Written instruction: Copy the material below word for word, from the line containing "Given: Change the" through the end, including both of those lines. Leave the pictures out of your copy.

[START OF Records shown]

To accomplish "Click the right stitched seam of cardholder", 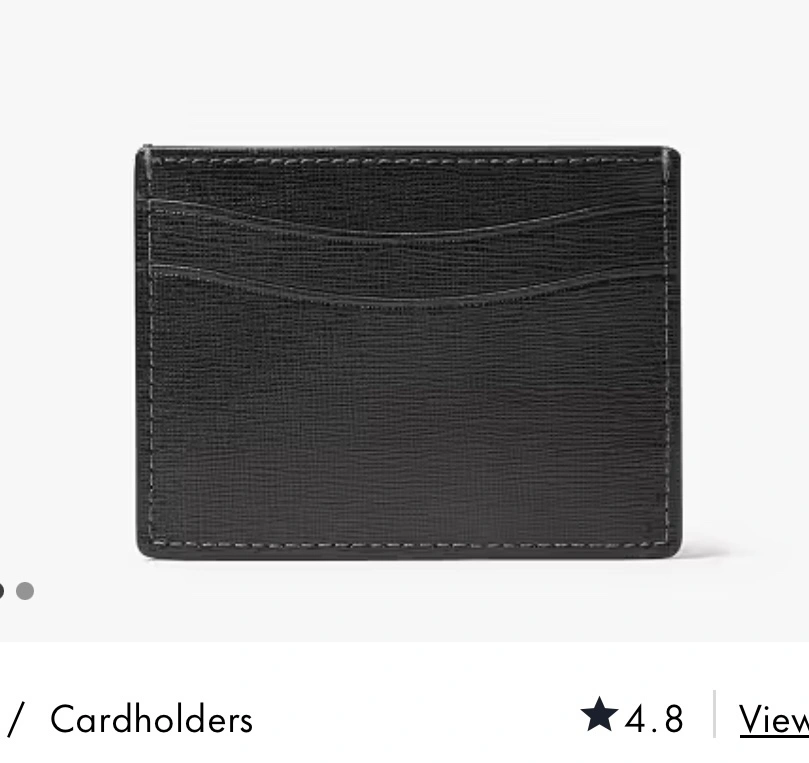I will (667, 361).
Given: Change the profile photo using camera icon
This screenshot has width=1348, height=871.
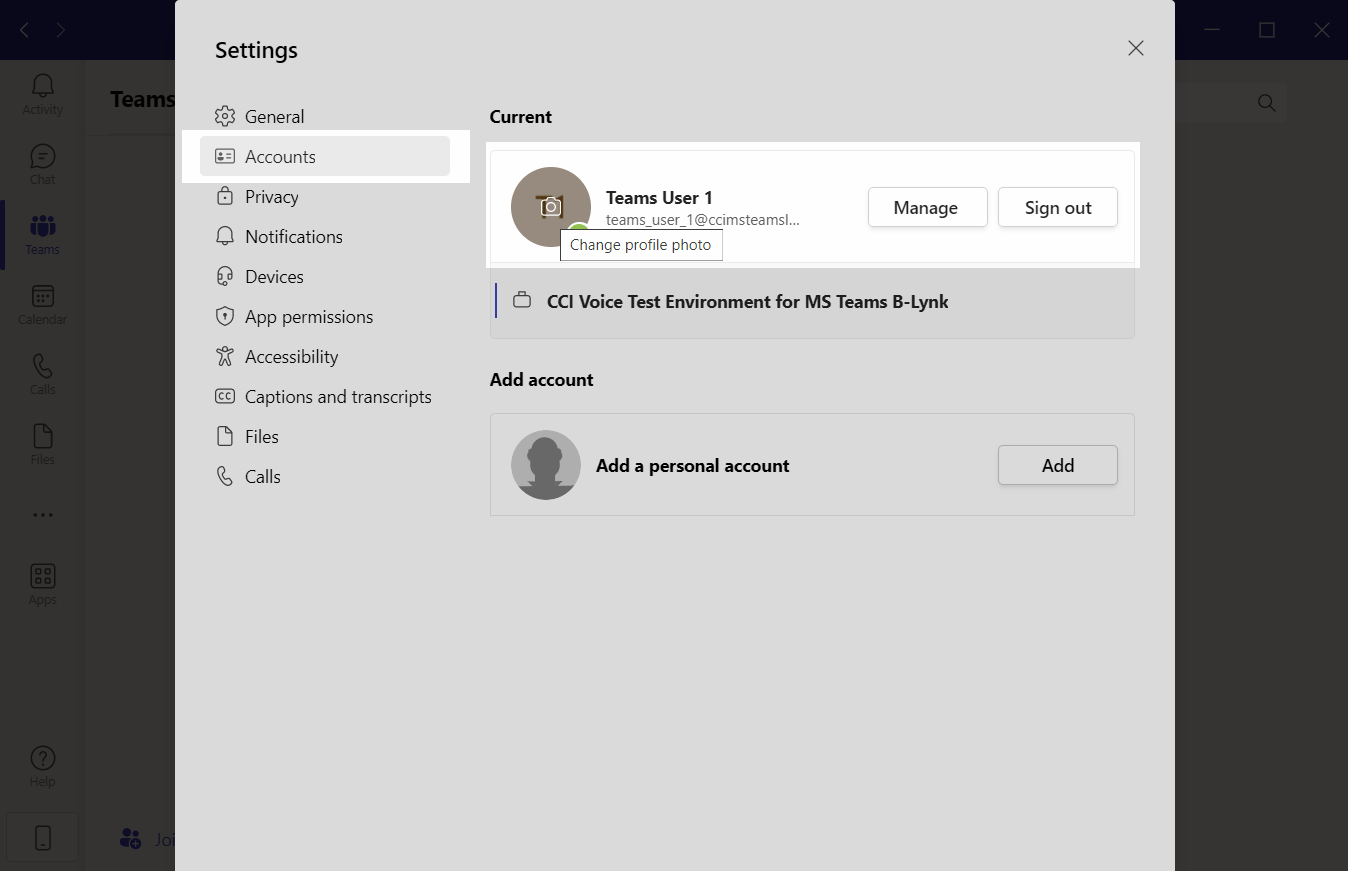Looking at the screenshot, I should (x=551, y=207).
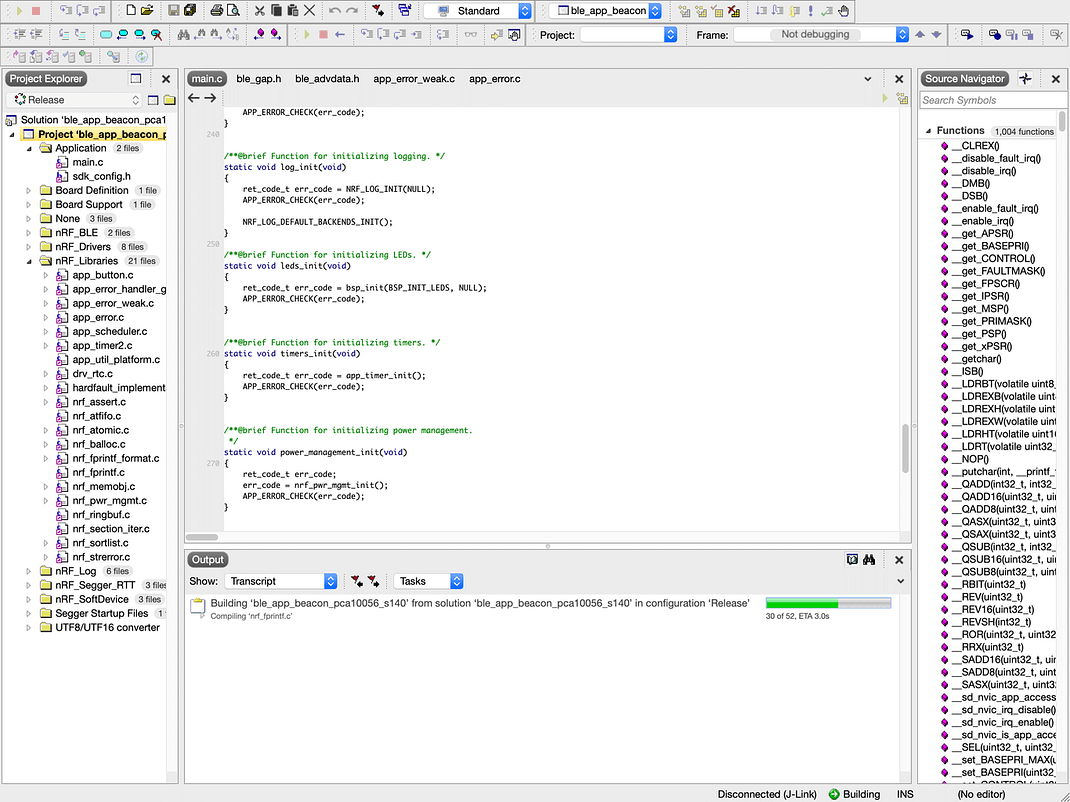Select sdk_config.h in Project Explorer
Image resolution: width=1070 pixels, height=802 pixels.
[x=101, y=176]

[END OF Records shown]

Task output:
Given: Change the profile photo using camera icon
This screenshot has width=1348, height=871.
Looking at the screenshot, I should (x=551, y=207).
Select sdk_config.h in Project Explorer
Image resolution: width=1070 pixels, height=802 pixels.
[x=101, y=176]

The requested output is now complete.